* [EXERCISE BRIEF]: Look through the entries for the line containing "Where should I click to: Select". Then output that line and every line after it, exactly, to the end.

Dataset entries:
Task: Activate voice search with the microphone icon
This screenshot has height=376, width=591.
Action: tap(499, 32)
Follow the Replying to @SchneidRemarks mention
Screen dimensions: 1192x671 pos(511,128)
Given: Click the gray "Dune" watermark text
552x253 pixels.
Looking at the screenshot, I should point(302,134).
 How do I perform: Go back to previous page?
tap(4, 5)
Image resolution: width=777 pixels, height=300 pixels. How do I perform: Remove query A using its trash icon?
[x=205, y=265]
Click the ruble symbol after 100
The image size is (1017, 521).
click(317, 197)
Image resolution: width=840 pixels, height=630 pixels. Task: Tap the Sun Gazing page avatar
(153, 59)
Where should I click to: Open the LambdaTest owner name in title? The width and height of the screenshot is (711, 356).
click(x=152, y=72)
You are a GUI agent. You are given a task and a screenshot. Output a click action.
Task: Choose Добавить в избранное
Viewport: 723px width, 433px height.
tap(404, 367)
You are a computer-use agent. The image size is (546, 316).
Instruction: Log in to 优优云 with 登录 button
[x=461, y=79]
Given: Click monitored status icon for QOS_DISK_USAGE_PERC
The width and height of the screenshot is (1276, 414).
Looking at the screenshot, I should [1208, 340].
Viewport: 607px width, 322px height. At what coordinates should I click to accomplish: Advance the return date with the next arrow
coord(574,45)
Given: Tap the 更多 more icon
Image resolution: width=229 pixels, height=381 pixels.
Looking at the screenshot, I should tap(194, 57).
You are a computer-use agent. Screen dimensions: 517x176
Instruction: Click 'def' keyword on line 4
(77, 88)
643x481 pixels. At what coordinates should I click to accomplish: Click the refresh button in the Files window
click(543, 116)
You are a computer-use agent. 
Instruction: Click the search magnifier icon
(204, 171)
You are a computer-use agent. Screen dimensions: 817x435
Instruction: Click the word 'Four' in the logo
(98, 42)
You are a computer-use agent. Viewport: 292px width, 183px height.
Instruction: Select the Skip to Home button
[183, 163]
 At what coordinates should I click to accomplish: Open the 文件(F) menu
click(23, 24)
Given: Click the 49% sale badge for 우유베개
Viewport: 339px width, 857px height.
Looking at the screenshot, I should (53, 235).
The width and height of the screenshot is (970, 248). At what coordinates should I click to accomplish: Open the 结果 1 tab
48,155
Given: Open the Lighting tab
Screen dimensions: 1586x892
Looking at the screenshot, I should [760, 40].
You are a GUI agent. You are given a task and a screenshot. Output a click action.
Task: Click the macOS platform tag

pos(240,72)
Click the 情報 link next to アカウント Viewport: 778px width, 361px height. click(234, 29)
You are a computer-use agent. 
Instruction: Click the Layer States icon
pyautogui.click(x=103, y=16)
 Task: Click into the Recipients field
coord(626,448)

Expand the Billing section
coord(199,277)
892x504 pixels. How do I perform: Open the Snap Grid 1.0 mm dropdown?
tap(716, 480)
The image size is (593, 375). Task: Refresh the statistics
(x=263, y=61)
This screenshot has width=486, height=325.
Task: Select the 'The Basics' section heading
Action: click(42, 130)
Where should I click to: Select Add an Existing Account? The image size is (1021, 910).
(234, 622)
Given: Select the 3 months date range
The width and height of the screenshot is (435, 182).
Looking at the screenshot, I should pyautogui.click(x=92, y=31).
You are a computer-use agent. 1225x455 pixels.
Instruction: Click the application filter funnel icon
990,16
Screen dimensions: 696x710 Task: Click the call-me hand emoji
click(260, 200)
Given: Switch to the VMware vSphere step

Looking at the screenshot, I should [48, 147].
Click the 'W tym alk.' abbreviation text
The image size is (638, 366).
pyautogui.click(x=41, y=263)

* [RESULT FOR THIS TASK]:
Where should I click to: Select Add an Existing Account? The image size is (1021, 910).
(234, 622)
Given: Select the 3 months date range
The width and height of the screenshot is (435, 182).
Looking at the screenshot, I should pyautogui.click(x=92, y=31).
You are a computer-use agent. 1225x455 pixels.
Instruction: Click the application filter funnel icon
990,16
Screen dimensions: 696x710 Task: Click the call-me hand emoji
click(260, 200)
Given: Switch to the VMware vSphere step

Looking at the screenshot, I should [48, 147].
Click the 'W tym alk.' abbreviation text
The image size is (638, 366).
pyautogui.click(x=41, y=263)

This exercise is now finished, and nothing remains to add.